The front of The Witch House in Salem Massachusetts. Purple flowers are in focus at the front of the photo with the black exterior of the Witch House blurred in the background.

As I approached the 17th-century house, its black exterior, multiple gables and prominent brick chimney placed right in the centre made it stand out against all others nearby.

Even sitting next to the historic district, the Witch House still seemed out of place. After snapping a few photos of the iconic and aesthetically pleasing exterior, I headed towards the entrance at the back of the house inside the tiny gift shop.

To avoid the inevitable rush of tourists, I arrived just moments after The Witch House opened and attempted to pull open the door.

It was stuck.

“Are they not open?”

I pulled again, this time tugging harder before the door burst open, and I was thrown back in shock.

“Oh, it’s just a little tight due to the rain,” the woman in the gift shop told me as I wandered inside.

The interior of the house was dark, and the floors creaked as I walked over to the gift shop counter. I scanned the walls, looking at all The Witch House souvenirs.

Little witch pins, dark postcards showing The Witch House in spooky foggy lighting, books on the history of the witch trials and all sorts of other witch merchandise lined the walls. I stood there thinking how appalled Jonathan Corwin would have been, knowing that this was what his home had turned into.

Self-guided Tour of The Witch House

A original copy of Cotton Mathers book on witchcraft sits protected in a glass case in the Witch House

The only option for me that morning was to take a self-guided tour.

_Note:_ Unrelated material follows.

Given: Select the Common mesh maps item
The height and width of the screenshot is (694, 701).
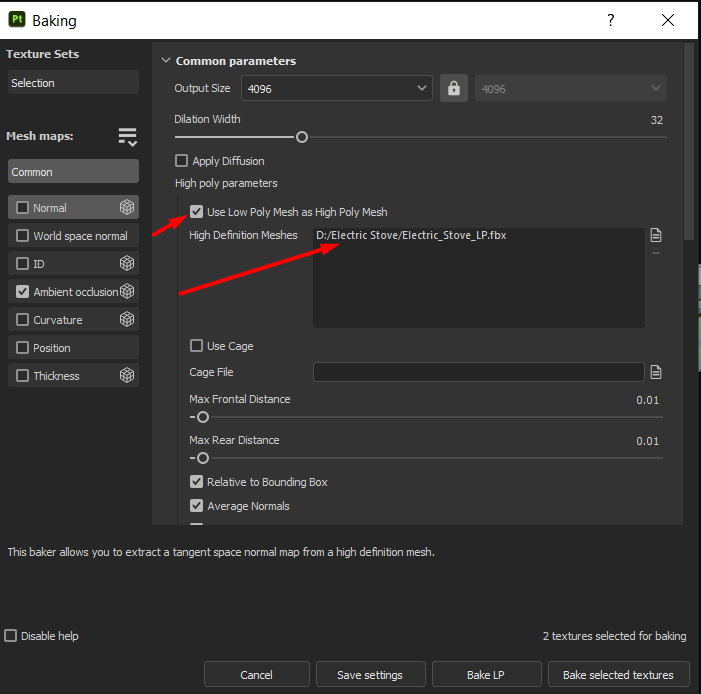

I usually enjoy self-guided tours because I like roaming at my own pace, taking as many photos as I want and trying to imagine myself living alongside the place’s original residents.

However, I definitely think that if you’re offered a guided tour of The Witch House, you should snap it up! You’ll get to ask your guide as many questions as you like and learn so much more than exploring on your own. If a guided tour is available the next time I’m in Salem, I’ll be sure to take it.

Inside The Witch House

The first stop was the kitchen, which had a brick fireplace that covered the entire left wall. When I was there, I could imagine women in their long dresses lifting up the large black pot hanging above the fire.

When I toured the House of the Seven Gables in Salem, I learned that women would soak their skirts in water to prevent them from catching fire when doing daily chores.

Along the opposite wall sat a table with several books and documents from the Salem Witch Trials, including a tattered copy of Memorable Providences, Relating to Witchcraft and Possessions written by Cotton Mather.

The author, a Puritan minister, living in Boston, wrote several books about witchcraft that were responsible for the people of Salem catapulting themselves into the hysteria of the witch trials.

Moving further into the house, I discovered a small room with a display case full of 17th-century witch trial trinkets. Some of the items were early forms of folk magic, such as Witch Bottles. These bottles were full of hair, fingernails and urine from everyone living in the home.

These bottles, along with sharp nails and pins, were placed inside larger clay bottles that would hang upside down over the fireplace to keep bad spirits and witches away. Other items, like bones, dolls and shoes, were placed within the walls and under the floorboards to protect the house and family from bad spirits.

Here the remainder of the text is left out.